Some records
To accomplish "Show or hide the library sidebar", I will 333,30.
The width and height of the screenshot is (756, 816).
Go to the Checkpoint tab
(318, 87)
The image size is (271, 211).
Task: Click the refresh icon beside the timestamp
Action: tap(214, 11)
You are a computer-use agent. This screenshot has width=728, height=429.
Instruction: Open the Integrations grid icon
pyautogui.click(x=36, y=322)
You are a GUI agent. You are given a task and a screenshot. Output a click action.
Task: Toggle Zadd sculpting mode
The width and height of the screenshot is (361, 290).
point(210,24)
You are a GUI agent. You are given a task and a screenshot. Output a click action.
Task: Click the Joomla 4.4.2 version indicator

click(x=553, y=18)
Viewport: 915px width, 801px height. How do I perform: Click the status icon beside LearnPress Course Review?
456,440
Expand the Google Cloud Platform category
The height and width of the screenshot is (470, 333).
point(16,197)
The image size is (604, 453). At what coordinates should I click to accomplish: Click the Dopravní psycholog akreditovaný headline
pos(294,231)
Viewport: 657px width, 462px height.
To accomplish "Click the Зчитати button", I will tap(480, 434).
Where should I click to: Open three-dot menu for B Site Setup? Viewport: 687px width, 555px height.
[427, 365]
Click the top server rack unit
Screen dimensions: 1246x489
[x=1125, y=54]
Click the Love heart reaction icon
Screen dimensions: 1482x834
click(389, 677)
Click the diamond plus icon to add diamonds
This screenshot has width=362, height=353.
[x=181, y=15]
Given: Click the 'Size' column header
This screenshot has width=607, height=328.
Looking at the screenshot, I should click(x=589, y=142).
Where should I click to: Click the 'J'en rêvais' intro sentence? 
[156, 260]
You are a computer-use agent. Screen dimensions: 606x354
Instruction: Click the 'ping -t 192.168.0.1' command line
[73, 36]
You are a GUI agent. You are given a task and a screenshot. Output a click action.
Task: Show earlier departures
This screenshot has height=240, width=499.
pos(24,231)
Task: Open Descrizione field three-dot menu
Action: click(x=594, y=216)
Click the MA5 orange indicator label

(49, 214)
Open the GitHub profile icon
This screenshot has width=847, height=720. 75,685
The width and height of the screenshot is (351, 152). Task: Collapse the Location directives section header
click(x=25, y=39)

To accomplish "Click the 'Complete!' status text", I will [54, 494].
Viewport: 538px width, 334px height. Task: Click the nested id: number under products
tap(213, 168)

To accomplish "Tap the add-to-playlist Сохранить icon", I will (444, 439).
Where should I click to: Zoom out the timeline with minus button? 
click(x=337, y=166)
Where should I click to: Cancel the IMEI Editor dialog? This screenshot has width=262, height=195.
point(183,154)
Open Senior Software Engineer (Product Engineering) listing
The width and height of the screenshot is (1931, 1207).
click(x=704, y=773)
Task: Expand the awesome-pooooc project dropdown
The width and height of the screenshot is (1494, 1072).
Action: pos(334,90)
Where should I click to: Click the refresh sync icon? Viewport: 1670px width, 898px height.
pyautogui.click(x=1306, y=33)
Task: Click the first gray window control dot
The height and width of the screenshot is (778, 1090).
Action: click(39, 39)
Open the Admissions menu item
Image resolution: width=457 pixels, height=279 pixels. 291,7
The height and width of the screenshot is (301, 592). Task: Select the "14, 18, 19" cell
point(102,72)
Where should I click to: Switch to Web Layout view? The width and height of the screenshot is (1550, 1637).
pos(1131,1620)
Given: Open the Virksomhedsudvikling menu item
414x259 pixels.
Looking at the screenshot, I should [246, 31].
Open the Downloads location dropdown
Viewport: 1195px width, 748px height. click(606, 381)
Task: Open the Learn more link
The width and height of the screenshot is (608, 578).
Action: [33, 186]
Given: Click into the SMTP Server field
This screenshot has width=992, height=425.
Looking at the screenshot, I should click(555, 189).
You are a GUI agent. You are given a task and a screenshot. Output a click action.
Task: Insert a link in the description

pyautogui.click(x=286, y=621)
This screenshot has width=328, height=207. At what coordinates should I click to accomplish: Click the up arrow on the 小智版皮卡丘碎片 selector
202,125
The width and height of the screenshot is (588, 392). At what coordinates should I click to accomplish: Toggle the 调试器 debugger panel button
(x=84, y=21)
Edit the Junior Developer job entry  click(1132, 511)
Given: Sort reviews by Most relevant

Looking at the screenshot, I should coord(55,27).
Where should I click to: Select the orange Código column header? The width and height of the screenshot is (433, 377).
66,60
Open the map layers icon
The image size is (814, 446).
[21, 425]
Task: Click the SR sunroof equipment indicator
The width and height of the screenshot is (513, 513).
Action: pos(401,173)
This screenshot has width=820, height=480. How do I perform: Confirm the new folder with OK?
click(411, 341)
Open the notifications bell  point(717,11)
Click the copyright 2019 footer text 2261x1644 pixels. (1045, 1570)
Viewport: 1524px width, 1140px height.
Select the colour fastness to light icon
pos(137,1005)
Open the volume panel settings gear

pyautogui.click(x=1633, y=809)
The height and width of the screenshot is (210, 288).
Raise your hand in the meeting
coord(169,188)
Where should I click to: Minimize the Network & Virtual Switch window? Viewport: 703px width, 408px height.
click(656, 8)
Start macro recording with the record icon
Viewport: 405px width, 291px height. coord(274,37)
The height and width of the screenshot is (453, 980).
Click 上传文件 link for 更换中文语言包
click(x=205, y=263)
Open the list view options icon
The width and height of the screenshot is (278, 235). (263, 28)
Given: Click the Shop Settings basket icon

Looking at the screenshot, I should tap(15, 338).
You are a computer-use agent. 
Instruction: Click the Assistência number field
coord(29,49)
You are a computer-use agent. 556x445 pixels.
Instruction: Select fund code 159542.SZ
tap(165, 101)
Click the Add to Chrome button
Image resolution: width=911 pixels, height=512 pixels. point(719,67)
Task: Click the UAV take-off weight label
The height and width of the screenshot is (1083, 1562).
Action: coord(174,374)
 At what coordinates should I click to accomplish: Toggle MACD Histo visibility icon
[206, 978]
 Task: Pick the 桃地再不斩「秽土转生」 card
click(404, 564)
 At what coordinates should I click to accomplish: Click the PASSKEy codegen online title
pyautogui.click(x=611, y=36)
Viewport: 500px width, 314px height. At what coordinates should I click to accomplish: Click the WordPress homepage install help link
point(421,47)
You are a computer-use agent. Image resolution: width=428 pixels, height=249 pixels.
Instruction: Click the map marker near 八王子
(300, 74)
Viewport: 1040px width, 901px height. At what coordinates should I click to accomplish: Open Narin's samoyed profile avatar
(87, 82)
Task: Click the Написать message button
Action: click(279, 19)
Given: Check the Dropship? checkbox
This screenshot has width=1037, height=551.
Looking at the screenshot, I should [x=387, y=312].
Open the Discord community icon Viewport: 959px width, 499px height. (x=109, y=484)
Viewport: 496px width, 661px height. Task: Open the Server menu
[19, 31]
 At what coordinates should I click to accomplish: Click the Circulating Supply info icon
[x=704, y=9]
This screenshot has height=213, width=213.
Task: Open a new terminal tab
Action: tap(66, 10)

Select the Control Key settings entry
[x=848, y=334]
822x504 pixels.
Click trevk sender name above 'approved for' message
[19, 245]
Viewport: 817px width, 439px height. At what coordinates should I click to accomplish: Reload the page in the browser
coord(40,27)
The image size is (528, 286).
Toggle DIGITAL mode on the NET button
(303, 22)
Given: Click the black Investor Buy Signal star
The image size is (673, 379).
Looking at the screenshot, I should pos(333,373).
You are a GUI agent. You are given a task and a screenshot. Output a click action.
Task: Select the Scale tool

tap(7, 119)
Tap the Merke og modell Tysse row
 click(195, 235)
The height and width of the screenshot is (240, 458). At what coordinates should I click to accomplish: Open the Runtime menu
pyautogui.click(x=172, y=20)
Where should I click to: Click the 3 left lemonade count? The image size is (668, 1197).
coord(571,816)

PROBLEM REQUIREMENTS:
Please turn the records into a numbered list, beginning at the first line and stopping after the line that contains "will tap(480, 434).". Leave out any blank lines.

REPLY TO THE EXERCISE:
1. To accomplish "Show or hide the library sidebar", I will 333,30.
2. The width and height of the screenshot is (756, 816).
3. Go to the Checkpoint tab
4. (318, 87)
5. The image size is (271, 211).
6. Task: Click the refresh icon beside the timestamp
7. Action: tap(214, 11)
8. You are a computer-use agent. This screenshot has width=728, height=429.
9. Instruction: Open the Integrations grid icon
10. pyautogui.click(x=36, y=322)
11. You are a GUI agent. You are given a task and a screenshot. Output a click action.
12. Task: Toggle Zadd sculpting mode
13. The width and height of the screenshot is (361, 290).
14. point(210,24)
15. You are a GUI agent. You are given a task and a screenshot. Output a click action.
16. Task: Click the Joomla 4.4.2 version indicator
17. click(x=553, y=18)
18. Viewport: 915px width, 801px height. How do I perform: Click the status icon beside LearnPress Course Review?
19. 456,440
20. Expand the Google Cloud Platform category
21. The height and width of the screenshot is (470, 333).
22. point(16,197)
23. The image size is (604, 453). At what coordinates should I click to accomplish: Click the Dopravní psycholog akreditovaný headline
24. pos(294,231)
25. Viewport: 657px width, 462px height.
26. To accomplish "Click the Зчитати button", I will tap(480, 434).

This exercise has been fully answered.